[Source material]:
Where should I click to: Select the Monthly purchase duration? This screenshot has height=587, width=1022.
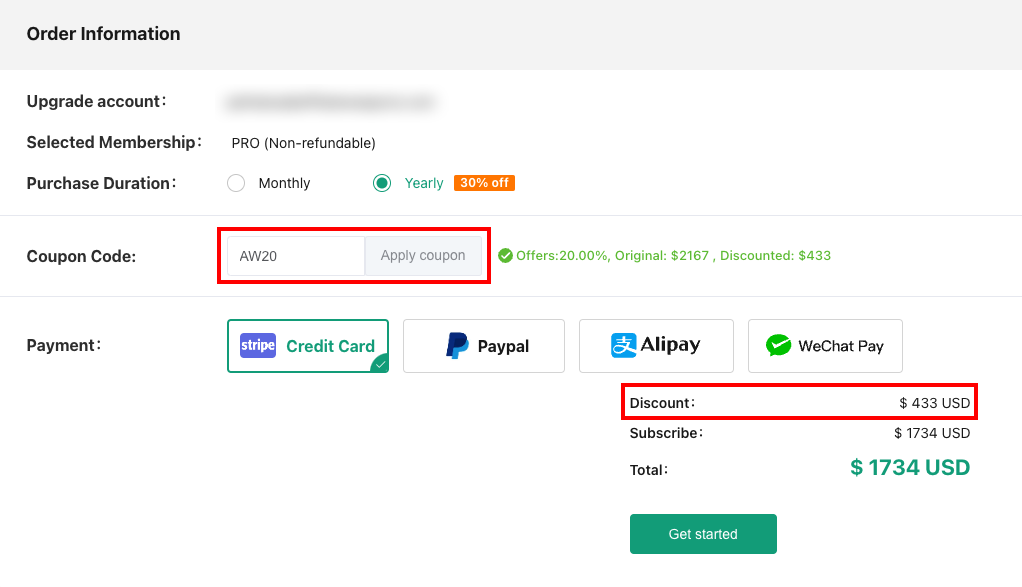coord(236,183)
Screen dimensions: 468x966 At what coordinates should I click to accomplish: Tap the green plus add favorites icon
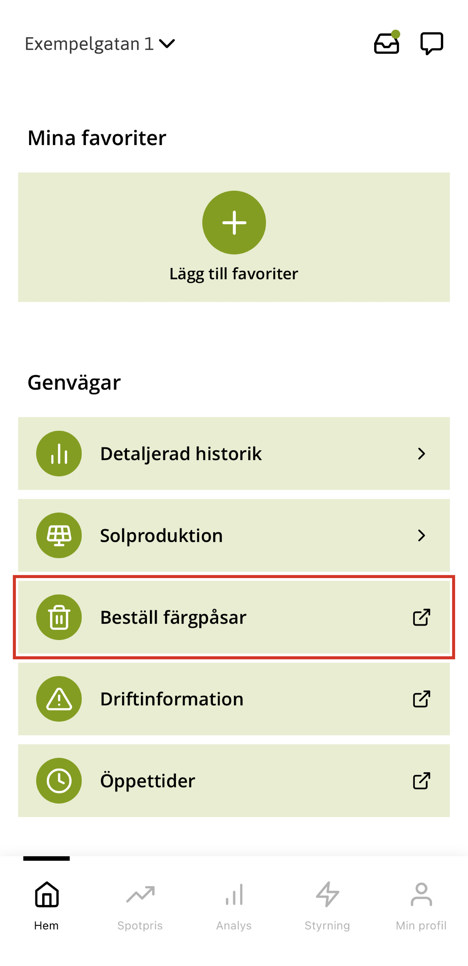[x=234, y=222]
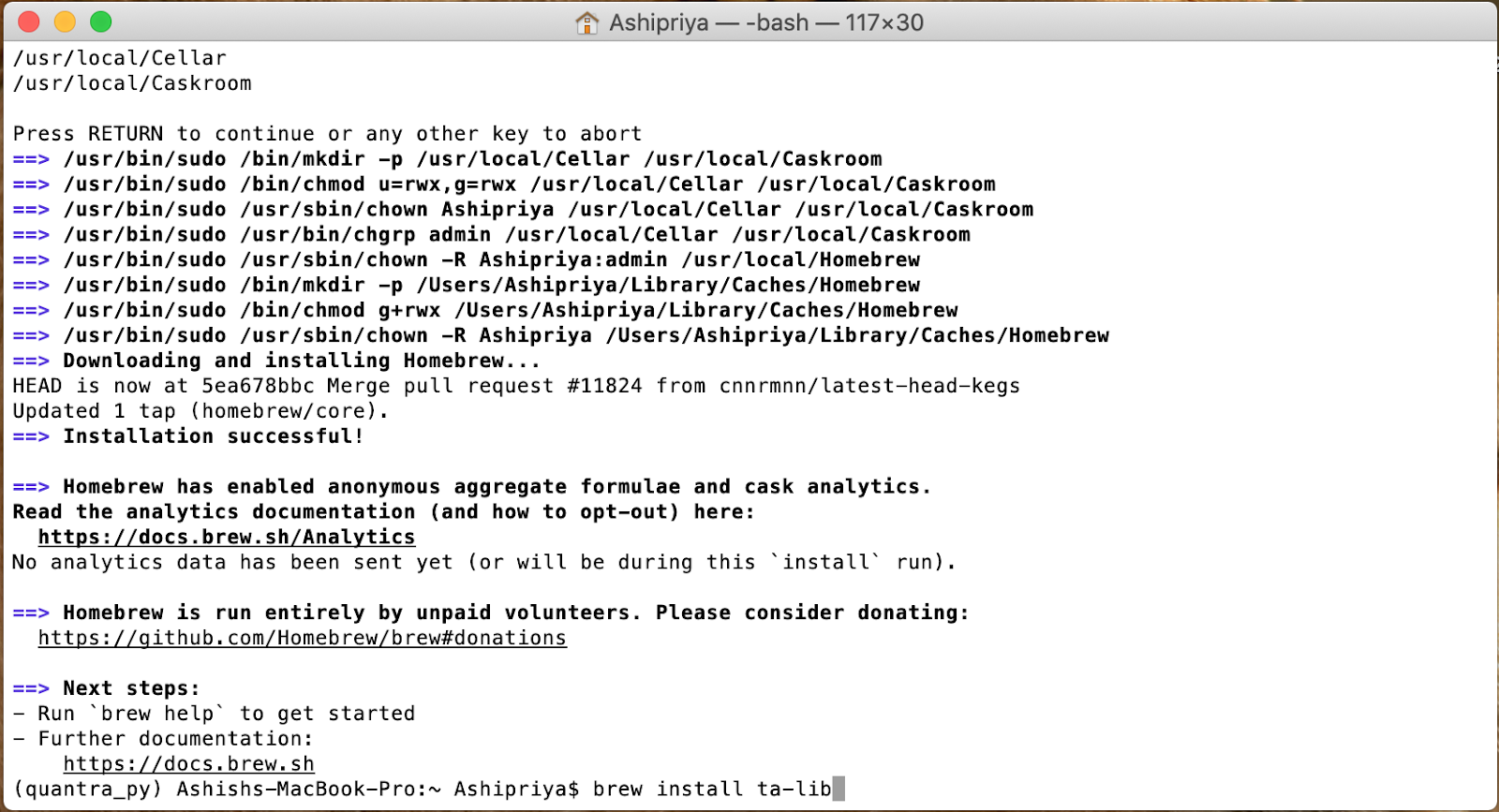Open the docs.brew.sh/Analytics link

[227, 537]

[Task statement]:
Write out the records in full and exactly, omitting the pictures they hold.

[Problem solution]:
Where should I click to: Select the Monthly purchase duration? This screenshot has height=587, width=1022.
coord(236,183)
Screen dimensions: 468x966 At what coordinates should I click to accomplish: Tap the green plus add favorites icon
[x=234, y=222]
Open the docs.brew.sh/Analytics link

[227, 537]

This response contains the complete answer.